▸ Exercise
Copy out every one of the records below word for word, keeping each line in its original order.

Start of Extracted information

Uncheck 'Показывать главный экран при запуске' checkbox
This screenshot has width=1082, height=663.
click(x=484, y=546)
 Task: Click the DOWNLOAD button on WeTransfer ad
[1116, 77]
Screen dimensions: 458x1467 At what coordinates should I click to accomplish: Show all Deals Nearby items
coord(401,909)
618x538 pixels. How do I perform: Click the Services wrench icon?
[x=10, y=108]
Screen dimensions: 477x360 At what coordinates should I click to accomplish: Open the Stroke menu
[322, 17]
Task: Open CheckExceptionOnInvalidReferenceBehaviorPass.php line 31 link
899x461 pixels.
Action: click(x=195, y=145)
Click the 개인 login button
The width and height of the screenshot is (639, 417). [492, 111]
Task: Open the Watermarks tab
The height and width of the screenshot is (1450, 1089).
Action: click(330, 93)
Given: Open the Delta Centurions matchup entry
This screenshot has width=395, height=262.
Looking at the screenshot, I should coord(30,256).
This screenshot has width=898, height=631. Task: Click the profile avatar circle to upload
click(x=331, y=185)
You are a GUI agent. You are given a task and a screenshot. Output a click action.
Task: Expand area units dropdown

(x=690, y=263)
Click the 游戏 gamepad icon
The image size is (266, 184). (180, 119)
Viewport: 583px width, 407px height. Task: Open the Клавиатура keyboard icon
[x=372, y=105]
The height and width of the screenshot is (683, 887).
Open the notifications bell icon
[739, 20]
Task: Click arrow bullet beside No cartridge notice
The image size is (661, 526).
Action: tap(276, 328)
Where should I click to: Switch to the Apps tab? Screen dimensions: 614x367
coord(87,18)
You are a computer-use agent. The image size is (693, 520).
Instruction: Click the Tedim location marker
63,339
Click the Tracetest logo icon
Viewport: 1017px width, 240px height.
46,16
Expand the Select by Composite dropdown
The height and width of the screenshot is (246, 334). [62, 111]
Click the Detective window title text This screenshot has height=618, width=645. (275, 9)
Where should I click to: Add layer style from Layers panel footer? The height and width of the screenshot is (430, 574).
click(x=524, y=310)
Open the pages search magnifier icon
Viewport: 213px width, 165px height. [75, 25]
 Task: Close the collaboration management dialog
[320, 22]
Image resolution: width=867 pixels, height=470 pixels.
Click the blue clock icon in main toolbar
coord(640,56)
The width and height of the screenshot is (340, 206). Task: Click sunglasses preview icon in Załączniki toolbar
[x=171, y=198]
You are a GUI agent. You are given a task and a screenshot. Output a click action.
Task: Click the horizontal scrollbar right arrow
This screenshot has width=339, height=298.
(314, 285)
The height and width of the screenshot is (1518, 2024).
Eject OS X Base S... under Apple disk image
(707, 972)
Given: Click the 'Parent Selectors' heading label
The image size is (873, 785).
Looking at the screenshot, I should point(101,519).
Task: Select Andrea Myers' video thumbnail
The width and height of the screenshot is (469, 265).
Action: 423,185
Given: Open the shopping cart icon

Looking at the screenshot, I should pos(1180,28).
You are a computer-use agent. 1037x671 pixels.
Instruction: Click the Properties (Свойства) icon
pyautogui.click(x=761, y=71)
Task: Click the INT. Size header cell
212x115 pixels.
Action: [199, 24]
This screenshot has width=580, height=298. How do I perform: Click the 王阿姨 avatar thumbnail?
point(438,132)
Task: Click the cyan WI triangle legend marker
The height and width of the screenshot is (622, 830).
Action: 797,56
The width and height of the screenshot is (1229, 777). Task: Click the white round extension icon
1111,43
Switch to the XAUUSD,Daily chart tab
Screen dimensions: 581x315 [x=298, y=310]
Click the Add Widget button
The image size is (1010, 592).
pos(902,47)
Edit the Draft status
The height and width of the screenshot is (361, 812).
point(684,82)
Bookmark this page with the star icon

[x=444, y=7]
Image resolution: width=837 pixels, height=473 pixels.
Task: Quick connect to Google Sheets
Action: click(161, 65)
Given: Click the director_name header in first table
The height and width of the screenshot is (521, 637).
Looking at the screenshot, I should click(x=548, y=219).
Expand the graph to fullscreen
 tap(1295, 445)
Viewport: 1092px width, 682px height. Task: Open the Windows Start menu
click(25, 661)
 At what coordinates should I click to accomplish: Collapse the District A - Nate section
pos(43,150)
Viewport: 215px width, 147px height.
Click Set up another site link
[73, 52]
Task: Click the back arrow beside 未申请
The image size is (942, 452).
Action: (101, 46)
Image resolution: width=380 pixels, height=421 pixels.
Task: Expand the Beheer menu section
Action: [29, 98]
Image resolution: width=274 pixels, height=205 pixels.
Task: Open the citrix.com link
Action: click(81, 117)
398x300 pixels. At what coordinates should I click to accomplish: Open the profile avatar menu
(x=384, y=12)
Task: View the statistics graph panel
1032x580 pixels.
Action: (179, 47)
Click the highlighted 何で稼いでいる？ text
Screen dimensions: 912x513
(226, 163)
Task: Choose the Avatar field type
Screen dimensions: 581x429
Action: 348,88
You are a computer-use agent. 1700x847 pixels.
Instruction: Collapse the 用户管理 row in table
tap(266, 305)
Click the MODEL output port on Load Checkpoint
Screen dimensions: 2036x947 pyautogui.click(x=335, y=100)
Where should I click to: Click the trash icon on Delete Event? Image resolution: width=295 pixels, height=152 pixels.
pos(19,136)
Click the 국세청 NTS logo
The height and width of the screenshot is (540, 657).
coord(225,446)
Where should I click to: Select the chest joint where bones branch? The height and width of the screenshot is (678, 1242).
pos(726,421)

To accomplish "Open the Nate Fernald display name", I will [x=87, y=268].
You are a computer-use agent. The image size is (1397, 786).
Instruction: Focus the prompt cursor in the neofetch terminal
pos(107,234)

End of Extracted information

▸ Completed exercise
Uncheck 'Показывать главный экран при запуске' checkbox
This screenshot has width=1082, height=663.
click(x=484, y=546)
 Task: Click the DOWNLOAD button on WeTransfer ad
[1116, 77]
Screen dimensions: 458x1467 At what coordinates should I click to accomplish: Show all Deals Nearby items
coord(401,909)
618x538 pixels. How do I perform: Click the Services wrench icon?
[x=10, y=108]
Screen dimensions: 477x360 At what coordinates should I click to accomplish: Open the Stroke menu
[322, 17]
Task: Open CheckExceptionOnInvalidReferenceBehaviorPass.php line 31 link
899x461 pixels.
Action: click(x=195, y=145)
Click the 개인 login button
The width and height of the screenshot is (639, 417). [492, 111]
Task: Open the Watermarks tab
The height and width of the screenshot is (1450, 1089).
Action: click(330, 93)
Given: Open the Delta Centurions matchup entry
This screenshot has width=395, height=262.
Looking at the screenshot, I should coord(30,256).
This screenshot has width=898, height=631. Task: Click the profile avatar circle to upload
click(x=331, y=185)
You are a GUI agent. You are given a task and a screenshot. Output a click action.
Task: Expand area units dropdown

(x=690, y=263)
Click the 游戏 gamepad icon
The image size is (266, 184). (180, 119)
Viewport: 583px width, 407px height. Task: Open the Клавиатура keyboard icon
[x=372, y=105]
The height and width of the screenshot is (683, 887).
Open the notifications bell icon
[739, 20]
Task: Click arrow bullet beside No cartridge notice
The image size is (661, 526).
Action: tap(276, 328)
Where should I click to: Switch to the Apps tab? Screen dimensions: 614x367
coord(87,18)
You are a computer-use agent. The image size is (693, 520).
Instruction: Click the Tedim location marker
63,339
Click the Tracetest logo icon
Viewport: 1017px width, 240px height.
46,16
Expand the Select by Composite dropdown
The height and width of the screenshot is (246, 334). [62, 111]
Click the Detective window title text This screenshot has height=618, width=645. (275, 9)
Where should I click to: Add layer style from Layers panel footer? The height and width of the screenshot is (430, 574).
click(x=524, y=310)
Open the pages search magnifier icon
Viewport: 213px width, 165px height. [75, 25]
 Task: Close the collaboration management dialog
[320, 22]
Image resolution: width=867 pixels, height=470 pixels.
Click the blue clock icon in main toolbar
coord(640,56)
The width and height of the screenshot is (340, 206). Task: Click sunglasses preview icon in Załączniki toolbar
[x=171, y=198]
You are a GUI agent. You are given a task and a screenshot. Output a click action.
Task: Click the horizontal scrollbar right arrow
This screenshot has width=339, height=298.
(314, 285)
The height and width of the screenshot is (1518, 2024).
Eject OS X Base S... under Apple disk image
(707, 972)
Given: Click the 'Parent Selectors' heading label
The image size is (873, 785).
Looking at the screenshot, I should point(101,519).
Task: Select Andrea Myers' video thumbnail
The width and height of the screenshot is (469, 265).
Action: 423,185
Given: Open the shopping cart icon

Looking at the screenshot, I should pos(1180,28).
You are a computer-use agent. 1037x671 pixels.
Instruction: Click the Properties (Свойства) icon
pyautogui.click(x=761, y=71)
Task: Click the INT. Size header cell
212x115 pixels.
Action: [199, 24]
This screenshot has width=580, height=298. How do I perform: Click the 王阿姨 avatar thumbnail?
point(438,132)
Task: Click the cyan WI triangle legend marker
The height and width of the screenshot is (622, 830).
Action: 797,56
The width and height of the screenshot is (1229, 777). Task: Click the white round extension icon
1111,43
Switch to the XAUUSD,Daily chart tab
Screen dimensions: 581x315 [x=298, y=310]
Click the Add Widget button
The image size is (1010, 592).
pos(902,47)
Edit the Draft status
The height and width of the screenshot is (361, 812).
point(684,82)
Bookmark this page with the star icon

[x=444, y=7]
Image resolution: width=837 pixels, height=473 pixels.
Task: Quick connect to Google Sheets
Action: click(161, 65)
Given: Click the director_name header in first table
The height and width of the screenshot is (521, 637).
Looking at the screenshot, I should click(x=548, y=219).
Expand the graph to fullscreen
 tap(1295, 445)
Viewport: 1092px width, 682px height. Task: Open the Windows Start menu
click(25, 661)
 At what coordinates should I click to accomplish: Collapse the District A - Nate section
pos(43,150)
Viewport: 215px width, 147px height.
Click Set up another site link
[73, 52]
Task: Click the back arrow beside 未申请
The image size is (942, 452).
Action: (101, 46)
Image resolution: width=380 pixels, height=421 pixels.
Task: Expand the Beheer menu section
Action: [29, 98]
Image resolution: width=274 pixels, height=205 pixels.
Task: Open the citrix.com link
Action: click(81, 117)
398x300 pixels. At what coordinates should I click to accomplish: Open the profile avatar menu
(x=384, y=12)
Task: View the statistics graph panel
1032x580 pixels.
Action: (179, 47)
Click the highlighted 何で稼いでいる？ text
Screen dimensions: 912x513
(226, 163)
Task: Choose the Avatar field type
Screen dimensions: 581x429
Action: 348,88
You are a computer-use agent. 1700x847 pixels.
Instruction: Collapse the 用户管理 row in table
tap(266, 305)
Click the MODEL output port on Load Checkpoint
Screen dimensions: 2036x947 pyautogui.click(x=335, y=100)
Where should I click to: Click the trash icon on Delete Event? Image resolution: width=295 pixels, height=152 pixels.
pos(19,136)
Click the 국세청 NTS logo
The height and width of the screenshot is (540, 657).
coord(225,446)
Where should I click to: Select the chest joint where bones branch? The height and width of the screenshot is (678, 1242).
pos(726,421)

To accomplish "Open the Nate Fernald display name", I will [x=87, y=268].
You are a computer-use agent. The image size is (1397, 786).
Instruction: Focus the prompt cursor in the neofetch terminal
pos(107,234)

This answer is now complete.